- Lacosamide is a prescription medicine that is used with other medicines to treat partial-onset seizures in children with epilepsy.
- The PBS indication is for intractable partial seizures not controlled by other anti-convulsants, including first-line medications. Refer to PBS for specific requirements.
- Its mechanism of action is slow inactivation of voltage gated sodium channels.
- It does not have significant drug interactions and has a relatively good safety profile.
Common side effects
- Dizziness, blurred vision, drowsiness.
Other notable side effects
- Less commonly: irritability, tics, mood change, depression, palpitations, irregular heartbeat, nausea, vomiting and cognitive difficulties.
- Rarely: Hypersensitivity syndrome, facial oedema.
- All anticonvulsants are potentially teratogenic and this is often dose related (see section: AED Prescribing - Pregnancy)
- For a complete list of adverse effects, appropriate formularies should be consulted.
- Initial dose: 0.5 – 1 mg/kg/day for one week and increase weekly by 1mg/kg/day to 2 – 8 mg/kg/day (for children < 40kgs). Dosage is BD.

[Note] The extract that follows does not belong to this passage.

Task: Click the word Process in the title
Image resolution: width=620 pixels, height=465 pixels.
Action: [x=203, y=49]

- A recommended maintenance dose for adults is 200 to 400 mg / day based on efficacy and tolerability.
- Oral Lacosamide may be taken with or without food.
- There is an intravenous preparation. Lacosamide can be used in status epilepsy. For information on intravenous use, consult appropriate formularies and product information.

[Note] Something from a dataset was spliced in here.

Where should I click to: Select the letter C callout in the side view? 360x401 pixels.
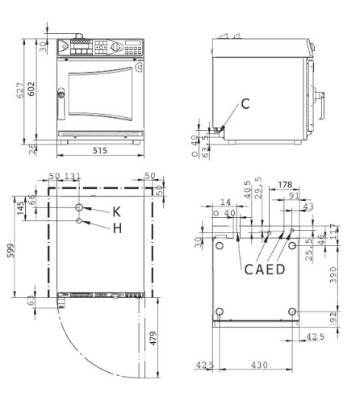click(245, 103)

- Dosages per kilogram can only be used in children of weight approximately up to 30-40kgs. Consult appropriate formularies for higher weights and in the adult range.
- These dosages are only a guideline and appropriate formularies should be consulted as needed.
- 50 mg (pink)
- 100 mg (dark yellow)
- 150 mg (salmon)
- 200 mg (blue) film-coated
- 10mg/ 1 ml oral solution
Interactions | Precautions
- Hepatic impairment: Lacosamide’s use is not recommended in patients with severe hepatic impairment.

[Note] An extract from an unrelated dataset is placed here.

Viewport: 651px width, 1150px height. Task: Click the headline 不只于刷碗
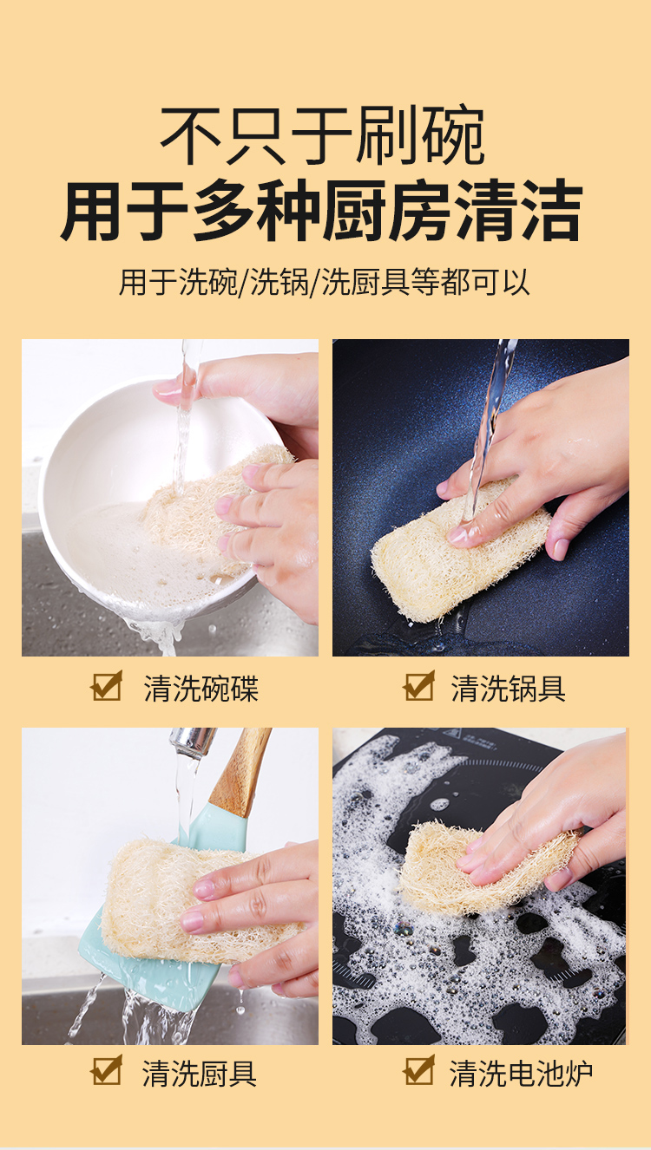(323, 134)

- Patients with hepatic impairment who are taking strong inhibitors of CYP3A4 and CYP2C9 may have a significant increase in exposure to Lacosamide.
- Dose reduction may be necessary in these patients.
- When ceasing Lacosamide it is important to withdraw slowly (over a minimum of 1 week) to minimize the potential of increased seizure frequency in patients with seizure disorders.
- Lacosamide may cause prolongation of the PR interval, this is dose related, so monitoring of PR interval may be necessary.
- Other sodium channel drugs should be avoided e.g. carbamazepine or dilantin.
- There must be caution if there is a history of cardiac disease or conduction problems.
- Usage in pregnancy needs to be discussed with a neurologist.
- There is limited data on Lacosamide in pregnancy; theoretically it may interfere with CNS development of the foetus.